1. Algorithms do an algorithmic problem of leetcode

146. LRU Cache
Design and implement a data structure for Least Recently Used (LRU) cache. It should support the following operations: get and put.

get(key) - Get the value (will always be positive) of the key if the key exists in the cache, otherwise return -1.
put(key, value) - Set or insert the value if the key is not already present. When the cache reached its capacity, it should invalidate the least recently used item before inserting a new item.

The cache is initialized with a positive capacity.

Follow up:
Could you do both operations in O(1) time complexity?

Example:

LRUCache cache = new LRUCache( 2 /* capacity */ );

cache.put(1, 1);
cache.put(2, 2);
cache.get(1);       // returns 1
cache.put(3, 3);    // evicts key 2
cache.get(2);       // returns -1 (not found)
cache.put(4, 4);    // evicts key 1
cache.get(1);       // returns -1 (not found)
cache.get(3);       // returns 3
cache.get(4);       // returns 4

Answer: This question is not difficult, mainly to examine the use of data structures. Because LRU rules need to move an element from the linear structure to the head frequently, it can only choose the linked list structure; and because it needs to query whether the key is in the cache in a constant time, single linked list can not be satisfied, so it needs to add hash table to query quickly. That is to say, the data structure needed for this problem includes: bidirectional linked list + hash table.
My first version uses STL list s and unordered_map, the code is as follows:

class LRUCache {
public:
    LRUCache(int capacity) {
        m_cache.clear();
        m_hash.clear();
        m_capacity = capacity;
        m_size = 0;
    }
    
    int get(int key) {
        return _get(key, -1);
    }
    
    void put(int key, int value) {
        int ret = _get(key, value);
        if (ret > 0) {
            //exist and refresh, do nothing
            return;
        }
        else {
            //push_front
            m_cache.push_front(pair<int, int>(key, value));
            m_hash.insert(pair<int, list<pair<int, int>>::iterator>(key, m_cache.begin()));
            if (m_size >= m_capacity) {
                //pop the old value
                list<pair<int, int>>::iterator last = --m_cache.end();
                m_hash.erase((*last).first);
                m_cache.pop_back();
            }
            else {
                m_size++;
            }
        }
    }
private:
    int m_capacity;
    int m_size;
    map<int, list<pair<int, int>>::iterator> m_hash;
    list<pair<int, int>> m_cache;

    int _get(int key, int newVal) {
        map<int, list<pair<int, int>>::iterator>::iterator iter;
        iter = m_hash.find(key);
        if (iter == m_hash.end()) {
            return -1;
        }
        else {
            list<pair<int, int>>::iterator pos = iter->second;
            int val = (*pos).second;
            if (newVal > 0) {
                val = newVal;
            }
            m_cache.erase(pos);
            m_cache.push_front(pair<int, int>(key, val));
            m_hash.erase(key);
            m_hash.insert(pair<int, list<pair<int, int>>::iterator>(key, m_cache.begin()));
            return val;
        }
    }
};

Using STL list, although the implementation of two-way linked list is eliminated, it is not smooth to use because:

Adding new elements when the cache is full requires removing the last element, so the elements of the linked list need to record the key and the corresponding val (value is used for the return of get, key is mainly used to remove the corresponding data of the hash table).
The val ue of a hash table is an iterator of a linked list, which is cumbersome to define (typedef can be used to simplify, of course).
With STL's list implementation, the internal implementation adds a lot of complexity, and the execution time is higher than the pure two-way linked list.

So, finally, I encapsulated the implementation of the linked list by myself.

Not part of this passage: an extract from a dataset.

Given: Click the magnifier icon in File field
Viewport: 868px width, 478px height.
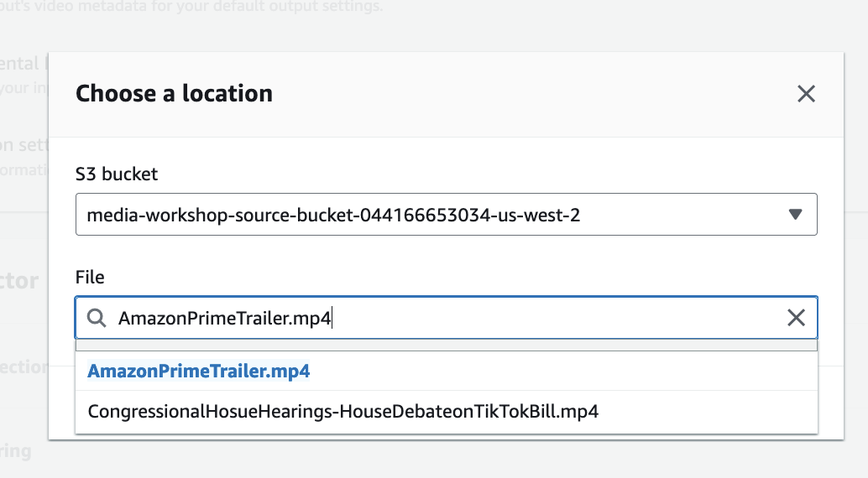Looking at the screenshot, I should pyautogui.click(x=97, y=318).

The specific code is as follows:

struct Node {
    int key;
    int val;
    Node *prev;
    Node *next;
};

class LRUCache {
public:
    LRUCache(int capacity) {
        m_capacity = capacity;
        m_size = 0;
        m_head = new Node{0, 0};
        m_tail = new Node{0, 0};
        //m_head and m_tail are Sentinels
        m_head->next = m_tail;
        m_tail->prev = m_head;
    }
    
    int get(int key) {
        return _touch(key, -1);
    }
    
    void put(int key, int value) {
        if (_touch(key, value) < 0) {
            Node *p = new Node{key, value};
            _push_front(p);
            m_map[key] = p;
            if (m_size < m_capacity) {
                m_size++;
            }
            else {
                m_map.erase(_pop_back());
            }           
        }
    }
private:
    unordered_map<int, Node *> m_map;
    Node *m_head, *m_tail;
    int m_capacity;
    int m_size;

    int _touch(int key, int val) {
        unordered_map<int, Node *>::iterator iter = m_map.find(key);
        if (iter == m_map.end()) {
            return -1;
        }
        Node *p = iter->second;
        if (val > 0)
            p->val = val;
        _move_to_head(p);
        return p->val;
    }

    void _move_to_head(Node *p) {
        p->prev->next = p->next;
        p->next->prev = p->prev;
        _push_front(p);
    }

    int _pop_back() {
        Node *last = m_tail->prev;
        int key = last->key;
        last->prev->next = m_tail;
        m_tail->prev = last->prev;
        last = NULL;
        return key;
    }

    void _push_front(Node *p) {
        p->prev = m_head;
        p->next = m_head->next;
        m_head->next->prev = p;
        m_head->next = p;
    }
};

In the implementation of the linked list, I added two sentries (m_head, m_tail head and tail node pointer). When adding nodes and removing nodes, there is no need for blanking processing and a lot of code is saved. Ultimately, this kind of implementation, whether time-consuming or space-consuming, is better than the first one.

2.Review read and comment on at least one English technical article

This week's reading was written by Prateek Gogia Redis: What and Why? What is redis and what advantages it has over traditional databases?
First of all, redis is a kind of memory database, which supports string, hash table, ordered set, set and other data structures. Because data is stored in memory, the processing speed is much faster than that of traditional database.
Secondly, there are several reasons why redis should be used.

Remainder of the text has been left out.